For someone who has been around or involved in running and road racing for most of my life, I have seen a lot of things that have completely mystified me; but none so much as seeing people who are either arriving at their first ever race, or have yet to shed the newbie habits that make them, well, "newbies".

   You know the type. The guy or girl who shows up 5 minutes before the race begins to register. They aren't sure of what to do and from their perspective, "it's not a big deal". Only, it is. For the rest of the field  standing there listening intently to the race director's final instructions it's a distraction. It's a delay. It's upsetting the balance of their perfectly planned and otherwise executed race day ritual. 

    Road races have become more relaxed from a participant point of view because the options that are are now available are less traditional than standardized road racing. Therefore events such as Mud Runs, Foam Runs, Glow Runs and Color Runs tend to be less if at all competitive and more party. Where this becomes a problem is when a newbie's only experience is with one of those type events, and then they show up for a more traditional 5K and wonder why the race director is high strung about starting the race on time.

      So how do you get onboard if this is you? Follow these simple steps to ensure that you not only have a positive race day experience, but that you aren't ruining someone else's race day in the process. 

1. Arrive Early - Race day registration can be chaotic as it is. By arriving early you can get through the process of either picking up your packet if you pre-registered, or signing up on race day. This gives you plenty of time to put your race shirt and things away and warmup for the event.

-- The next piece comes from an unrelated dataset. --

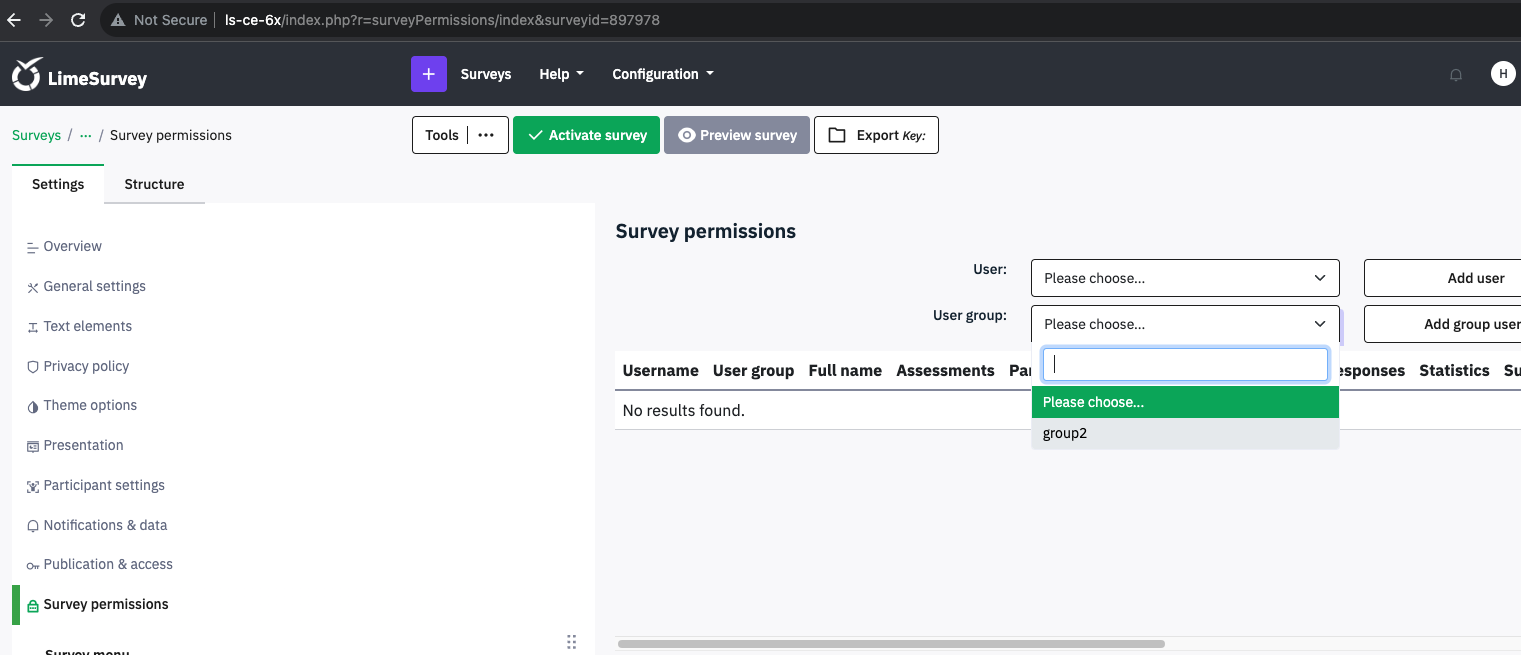
Task: Click the user group search field
Action: click(x=1184, y=365)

2. Wear your race number on the front of your body without covering it over with a jacket. Putting your number on right the first time will help you avoid any last minute changes at the starting line. Note: In running events, numbers should always be visible on the front of your body. In some international events runners wear one on the front and the back, but nearly all local Mississippi running events have numbers worn on the front of the runner's body.

3. Know where the starting line is. If you show up late, this can cause a domino effect in unfortunate events. Once you pickup your packet, find the start line. 

4. Listen to the instructions from the race director/timer/race starter. If you are new, you need to pay special attention. The instructions can include important course details, instructions for a wave start if there is one and most importantly, any instructions regarding the finish line. You will want to hear these instructions.

5. Don't get on the front row if you know you aren't at least a sub-7 minute pace runner. You'll only cause runners to have to run around you in the first 150 yards and may cause someone to fall trying to avoid you.

      Many of the participants standing next to you are not running their first competitive 5K. Take the time to say hello and ask someone near you if you aren't sure what to do. 

      Road Racing is a great way to make friends and generally have fun. For a select few it is the culmination of a week's intense training and how they measure their progress on a particular weekend. 

    Remember, there is nothing wrong with having fun at a competitive 5K, just make sure you are giving the race the appropriate attention and respect.